• **WRITTEN REQUEST**: Copy out everything word for word, from the start of the entries down to and including the line containing "Action: (31, 395)".

• **RECORDED INFORMATION**:
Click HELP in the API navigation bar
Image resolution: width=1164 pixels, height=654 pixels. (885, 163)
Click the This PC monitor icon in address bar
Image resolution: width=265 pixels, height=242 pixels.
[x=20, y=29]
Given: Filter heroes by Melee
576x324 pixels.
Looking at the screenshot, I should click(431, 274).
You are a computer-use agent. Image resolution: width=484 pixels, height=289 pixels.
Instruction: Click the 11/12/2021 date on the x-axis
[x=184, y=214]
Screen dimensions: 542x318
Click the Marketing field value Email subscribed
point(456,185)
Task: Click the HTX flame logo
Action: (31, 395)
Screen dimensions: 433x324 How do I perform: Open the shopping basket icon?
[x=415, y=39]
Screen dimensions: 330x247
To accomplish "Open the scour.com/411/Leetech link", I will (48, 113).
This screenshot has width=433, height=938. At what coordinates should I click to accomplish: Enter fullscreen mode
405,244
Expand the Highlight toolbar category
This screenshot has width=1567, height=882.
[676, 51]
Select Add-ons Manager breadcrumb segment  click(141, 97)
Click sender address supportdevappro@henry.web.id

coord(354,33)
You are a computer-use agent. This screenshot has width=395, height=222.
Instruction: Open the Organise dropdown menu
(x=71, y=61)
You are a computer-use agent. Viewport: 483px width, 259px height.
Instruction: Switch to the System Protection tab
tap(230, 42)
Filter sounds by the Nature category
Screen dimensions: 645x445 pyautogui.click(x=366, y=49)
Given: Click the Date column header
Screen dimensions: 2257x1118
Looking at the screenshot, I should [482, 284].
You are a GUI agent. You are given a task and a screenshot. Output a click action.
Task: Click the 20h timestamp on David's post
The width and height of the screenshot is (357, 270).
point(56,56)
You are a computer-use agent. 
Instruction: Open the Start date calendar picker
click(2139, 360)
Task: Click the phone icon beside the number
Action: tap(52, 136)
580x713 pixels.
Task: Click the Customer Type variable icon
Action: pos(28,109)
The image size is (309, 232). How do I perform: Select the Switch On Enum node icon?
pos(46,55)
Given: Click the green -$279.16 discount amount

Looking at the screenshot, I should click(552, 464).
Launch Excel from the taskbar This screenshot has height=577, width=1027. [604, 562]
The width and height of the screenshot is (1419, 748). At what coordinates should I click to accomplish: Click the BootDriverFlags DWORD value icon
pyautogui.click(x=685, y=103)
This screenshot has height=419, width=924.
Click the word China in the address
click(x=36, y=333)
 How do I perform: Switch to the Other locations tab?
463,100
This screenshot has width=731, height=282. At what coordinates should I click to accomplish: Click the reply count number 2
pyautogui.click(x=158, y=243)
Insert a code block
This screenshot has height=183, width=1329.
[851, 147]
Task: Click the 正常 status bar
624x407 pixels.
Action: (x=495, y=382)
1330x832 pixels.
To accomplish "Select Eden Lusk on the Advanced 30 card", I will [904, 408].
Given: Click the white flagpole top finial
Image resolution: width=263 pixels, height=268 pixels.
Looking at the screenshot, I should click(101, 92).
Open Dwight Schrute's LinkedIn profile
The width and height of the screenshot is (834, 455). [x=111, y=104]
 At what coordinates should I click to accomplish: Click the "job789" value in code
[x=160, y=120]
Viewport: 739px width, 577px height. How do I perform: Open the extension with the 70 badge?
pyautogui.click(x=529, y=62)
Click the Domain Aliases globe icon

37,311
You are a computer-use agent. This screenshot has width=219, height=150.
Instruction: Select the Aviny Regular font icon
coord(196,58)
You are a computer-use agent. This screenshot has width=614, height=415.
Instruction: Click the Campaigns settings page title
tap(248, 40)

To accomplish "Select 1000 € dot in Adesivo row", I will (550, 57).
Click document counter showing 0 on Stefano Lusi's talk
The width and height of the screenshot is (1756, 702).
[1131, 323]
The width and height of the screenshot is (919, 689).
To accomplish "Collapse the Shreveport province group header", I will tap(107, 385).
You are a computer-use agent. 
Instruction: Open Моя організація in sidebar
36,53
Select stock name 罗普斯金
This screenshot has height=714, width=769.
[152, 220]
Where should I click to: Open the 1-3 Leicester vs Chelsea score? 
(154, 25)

• **RESPONSE FOR THIS EXERCISE**:
Click HELP in the API navigation bar
Image resolution: width=1164 pixels, height=654 pixels. (885, 163)
Click the This PC monitor icon in address bar
Image resolution: width=265 pixels, height=242 pixels.
[x=20, y=29]
Given: Filter heroes by Melee
576x324 pixels.
Looking at the screenshot, I should click(431, 274).
You are a computer-use agent. Image resolution: width=484 pixels, height=289 pixels.
Instruction: Click the 11/12/2021 date on the x-axis
[x=184, y=214]
Screen dimensions: 542x318
Click the Marketing field value Email subscribed
point(456,185)
Task: Click the HTX flame logo
Action: (31, 395)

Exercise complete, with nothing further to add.